Minutes later we began our sweep of the villages with One Six tying into Highway One on the left, Two Six on the right, and Three Six, followed by Four Six and headquarters, in the center. We found no enemy. We found only scared and crying children and their shocked elders wailing over their dead as only the Vietnamese can wail over their dead. Most of the demised were village officials, and most had been executed with a single shot to the base of their skull. We would later learn that such atrocities were the norm throughout Vietnam on the nights of 30 and 31 January and 1 February 1968; and for a longer period in the city of Hue.
Within two hours of his departure, Byson called with a change in our orders. “This is Arizona Three. Want you to move to the red line and prepare for attachment to Prairie Schooner in two zero. You’ll be conducting combined arms sweep of an area… oh, say, seven klicks to your north. Prairie Schooner’s in command; however, if you have any problem with that just give me a call. How copy? Over.”
“This is Comanche Six. Solid copy. Where on the red line do we marry up with Schooner?”
“This is Arizona Three. Just assemble your element on the big red. Schooner has your push. He can’t miss you.”
Turning quickly to Blair, I asked, “Who the fuck’s Prairie Schooner?”
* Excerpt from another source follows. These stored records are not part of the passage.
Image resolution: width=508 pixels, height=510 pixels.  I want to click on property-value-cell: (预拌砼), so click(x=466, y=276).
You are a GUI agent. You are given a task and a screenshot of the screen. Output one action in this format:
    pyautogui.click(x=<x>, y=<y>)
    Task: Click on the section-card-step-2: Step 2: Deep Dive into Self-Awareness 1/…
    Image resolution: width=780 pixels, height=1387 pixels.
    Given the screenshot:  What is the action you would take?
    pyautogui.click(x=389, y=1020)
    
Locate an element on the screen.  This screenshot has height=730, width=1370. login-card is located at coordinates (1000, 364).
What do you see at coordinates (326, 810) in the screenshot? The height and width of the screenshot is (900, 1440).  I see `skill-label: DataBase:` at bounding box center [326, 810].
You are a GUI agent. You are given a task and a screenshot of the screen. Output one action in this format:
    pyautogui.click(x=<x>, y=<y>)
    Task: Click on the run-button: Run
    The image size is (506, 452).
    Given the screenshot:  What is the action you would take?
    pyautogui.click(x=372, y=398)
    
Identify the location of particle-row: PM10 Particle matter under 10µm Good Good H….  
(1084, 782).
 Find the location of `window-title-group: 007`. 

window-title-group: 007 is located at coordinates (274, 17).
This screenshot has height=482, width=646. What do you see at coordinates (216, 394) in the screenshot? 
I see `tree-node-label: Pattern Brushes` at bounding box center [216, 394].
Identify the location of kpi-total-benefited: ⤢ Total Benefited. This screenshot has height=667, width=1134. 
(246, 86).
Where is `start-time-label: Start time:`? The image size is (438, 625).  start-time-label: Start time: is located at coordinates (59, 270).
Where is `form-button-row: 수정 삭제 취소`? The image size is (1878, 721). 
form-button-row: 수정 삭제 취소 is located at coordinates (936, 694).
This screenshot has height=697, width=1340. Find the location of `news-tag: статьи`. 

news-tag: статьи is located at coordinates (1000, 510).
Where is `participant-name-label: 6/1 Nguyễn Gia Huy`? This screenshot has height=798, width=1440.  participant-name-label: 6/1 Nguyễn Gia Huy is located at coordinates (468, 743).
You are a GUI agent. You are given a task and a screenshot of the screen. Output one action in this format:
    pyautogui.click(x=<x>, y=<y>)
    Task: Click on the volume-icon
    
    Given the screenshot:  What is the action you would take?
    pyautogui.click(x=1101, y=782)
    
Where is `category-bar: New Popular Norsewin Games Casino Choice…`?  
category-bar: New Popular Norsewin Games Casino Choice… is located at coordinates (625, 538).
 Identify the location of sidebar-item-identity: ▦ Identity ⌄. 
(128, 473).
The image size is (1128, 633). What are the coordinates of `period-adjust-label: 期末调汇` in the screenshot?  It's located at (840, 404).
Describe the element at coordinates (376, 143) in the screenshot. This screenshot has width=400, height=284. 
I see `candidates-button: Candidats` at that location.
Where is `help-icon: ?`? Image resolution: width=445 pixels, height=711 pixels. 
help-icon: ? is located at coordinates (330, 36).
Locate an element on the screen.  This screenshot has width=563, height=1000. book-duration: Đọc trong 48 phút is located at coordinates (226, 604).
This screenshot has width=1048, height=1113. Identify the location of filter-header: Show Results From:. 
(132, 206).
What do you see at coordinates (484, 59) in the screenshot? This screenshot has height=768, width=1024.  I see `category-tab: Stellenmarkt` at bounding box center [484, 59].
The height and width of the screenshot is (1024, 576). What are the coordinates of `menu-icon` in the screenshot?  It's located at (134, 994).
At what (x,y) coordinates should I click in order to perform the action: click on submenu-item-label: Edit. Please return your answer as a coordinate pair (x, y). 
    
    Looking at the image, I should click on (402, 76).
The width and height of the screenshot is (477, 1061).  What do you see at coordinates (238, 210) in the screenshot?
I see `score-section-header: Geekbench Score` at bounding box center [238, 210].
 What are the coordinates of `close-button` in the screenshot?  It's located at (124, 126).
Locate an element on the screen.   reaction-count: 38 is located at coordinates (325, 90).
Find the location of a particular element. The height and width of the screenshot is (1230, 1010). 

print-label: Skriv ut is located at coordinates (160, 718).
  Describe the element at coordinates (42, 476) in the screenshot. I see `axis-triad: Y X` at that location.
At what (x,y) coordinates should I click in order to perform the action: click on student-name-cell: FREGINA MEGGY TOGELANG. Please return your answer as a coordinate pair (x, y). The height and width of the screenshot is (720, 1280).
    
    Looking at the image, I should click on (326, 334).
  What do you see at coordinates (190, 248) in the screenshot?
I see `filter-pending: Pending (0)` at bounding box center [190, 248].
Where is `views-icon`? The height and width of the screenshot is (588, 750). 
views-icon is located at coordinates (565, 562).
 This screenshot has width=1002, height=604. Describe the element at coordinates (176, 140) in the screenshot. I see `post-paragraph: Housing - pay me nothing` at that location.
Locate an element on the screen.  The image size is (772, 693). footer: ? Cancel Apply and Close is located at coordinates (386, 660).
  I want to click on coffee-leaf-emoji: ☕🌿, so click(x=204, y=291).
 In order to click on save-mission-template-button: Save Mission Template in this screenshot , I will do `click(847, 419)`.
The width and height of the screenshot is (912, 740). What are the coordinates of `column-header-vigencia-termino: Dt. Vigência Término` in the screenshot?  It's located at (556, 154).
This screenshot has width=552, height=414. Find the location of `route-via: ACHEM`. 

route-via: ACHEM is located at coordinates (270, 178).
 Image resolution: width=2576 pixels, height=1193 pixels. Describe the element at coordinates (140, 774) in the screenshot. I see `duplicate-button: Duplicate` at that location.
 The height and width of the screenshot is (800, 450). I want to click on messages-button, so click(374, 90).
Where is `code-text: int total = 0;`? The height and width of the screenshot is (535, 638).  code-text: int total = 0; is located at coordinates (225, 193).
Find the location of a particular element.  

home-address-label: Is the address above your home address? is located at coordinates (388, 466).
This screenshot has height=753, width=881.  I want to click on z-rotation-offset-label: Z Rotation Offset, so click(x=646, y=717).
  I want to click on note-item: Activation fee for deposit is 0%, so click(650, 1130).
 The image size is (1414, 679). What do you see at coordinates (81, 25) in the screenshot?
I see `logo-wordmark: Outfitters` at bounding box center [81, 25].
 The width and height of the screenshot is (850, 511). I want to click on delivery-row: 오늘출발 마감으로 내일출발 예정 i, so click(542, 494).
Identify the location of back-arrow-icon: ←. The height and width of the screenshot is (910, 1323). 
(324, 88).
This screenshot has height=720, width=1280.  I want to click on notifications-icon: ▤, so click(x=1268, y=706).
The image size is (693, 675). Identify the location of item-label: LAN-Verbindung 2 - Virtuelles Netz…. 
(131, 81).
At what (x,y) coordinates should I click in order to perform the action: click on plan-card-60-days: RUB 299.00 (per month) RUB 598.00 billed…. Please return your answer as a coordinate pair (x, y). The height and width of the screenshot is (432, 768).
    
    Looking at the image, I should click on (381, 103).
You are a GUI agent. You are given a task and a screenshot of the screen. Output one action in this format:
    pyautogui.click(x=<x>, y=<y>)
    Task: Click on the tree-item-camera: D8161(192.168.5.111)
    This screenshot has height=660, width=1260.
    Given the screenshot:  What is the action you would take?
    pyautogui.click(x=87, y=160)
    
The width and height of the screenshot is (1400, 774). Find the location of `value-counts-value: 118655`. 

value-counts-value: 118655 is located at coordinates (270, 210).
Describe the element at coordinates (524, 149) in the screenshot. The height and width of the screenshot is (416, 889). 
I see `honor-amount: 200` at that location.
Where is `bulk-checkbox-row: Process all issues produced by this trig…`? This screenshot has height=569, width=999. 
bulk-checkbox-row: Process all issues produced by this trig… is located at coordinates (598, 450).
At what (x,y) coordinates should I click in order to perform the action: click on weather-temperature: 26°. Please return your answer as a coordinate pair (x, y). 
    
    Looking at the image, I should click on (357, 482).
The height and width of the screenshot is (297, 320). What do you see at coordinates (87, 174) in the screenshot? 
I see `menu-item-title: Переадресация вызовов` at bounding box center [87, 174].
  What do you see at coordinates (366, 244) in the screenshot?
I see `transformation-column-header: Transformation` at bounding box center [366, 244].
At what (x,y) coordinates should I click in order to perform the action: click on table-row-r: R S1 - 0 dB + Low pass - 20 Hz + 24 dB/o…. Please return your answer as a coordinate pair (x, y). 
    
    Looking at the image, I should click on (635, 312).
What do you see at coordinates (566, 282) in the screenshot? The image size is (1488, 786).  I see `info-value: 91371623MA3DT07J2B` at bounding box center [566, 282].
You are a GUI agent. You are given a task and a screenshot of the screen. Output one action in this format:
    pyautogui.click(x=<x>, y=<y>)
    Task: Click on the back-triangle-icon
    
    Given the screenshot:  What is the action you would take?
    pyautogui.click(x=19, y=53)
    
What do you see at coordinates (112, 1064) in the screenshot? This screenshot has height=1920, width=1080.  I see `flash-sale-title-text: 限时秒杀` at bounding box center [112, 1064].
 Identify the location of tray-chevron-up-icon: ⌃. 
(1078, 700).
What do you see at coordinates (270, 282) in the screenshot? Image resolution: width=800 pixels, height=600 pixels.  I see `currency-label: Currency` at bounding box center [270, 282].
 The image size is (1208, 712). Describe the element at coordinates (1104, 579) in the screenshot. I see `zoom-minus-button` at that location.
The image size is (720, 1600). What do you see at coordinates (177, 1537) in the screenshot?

He was already thumbing through his CEOI codes and within moments said,
“Prairie Schooner’s… hot damn! It’s the mech folk; looks like we ride for a while.”
Thirty minutes later, we were barreling north on Highway One atop Prairie Schooner’s M-113 APCs (armored personnel carriers).
Captain Rogers, commander of the mech company to which we were attached, and I had agreed that my men would ride on top of the carriers, while his soldiers occupied their normal positions inside the vehicles. A mechanized rifle company is organized very similarly to an airmobile rifle company (the main difference between the two being that they sometimes walked but usually rode, while we sometimes flew but usually walked), so crossattachment of our two commands proved relatively simple. One Six merely joined forces with Schooner’s One Six, Two Six with their Two Six, and so on.
Our objective was a large lowlying hill mass on the right, eastern, side of the highway about six klicks from our pickup point. According to some of the villagers in the area, remnants of an NVA force were now hiding in the hill’s vegetation.
The carriers slowed and then, each suddenly braking on its right track, turned sharply ninety degrees to the right—and stopped. We were now facing the hill, with a distance of ten to fifteen meters separating each of the fourteen carriers on line at its base. Riding with Rogers atop his track, I asked what our plan of attack was.
“Plan?” he replied. “We’re gonna recon by fire with the fifties. IE (referring to his .50 caliber machine guns, one of which was mounted on each of the APCS) and then roll forward.”
“Fine,” I replied. “You want my people to dismount and follow, or what?”
“Naw, that’d just slow us up. ‘Sides, we don’t really know if Charlie’s up there or not. Why don’t you keep your folk mounted, and then if we run into something, you can dismount at that time.”
“Sounds good to me,” I responded, being anything but an expert on mechanized warfare.
He talked briefly into the mike attached to his helmet, and then fourteen .50caliber machine guns instantaneously began firing into the hill mass before us, their third-round tracers plunging brilliantly into the lush, emerald green elephant grass covering the hillside and then ricocheting crazily upward.
Bam! Bam! Bam! Bam!
It was an incredible earsplitting display of firepower. We of Charlie Company, having never seen so many .50-calibers firing simultaneously, watched in fascination as the tracers swept the hillside, back and forth, from its base to its crest.
Finally Rogers gave the signal to cease fire. The tracks began moving forward, slowly at first as they negotiated the highway’s embankment, which jutted downward at a steep angle, and then gaining speed as they started up the hill, crushing the dense foliage before them.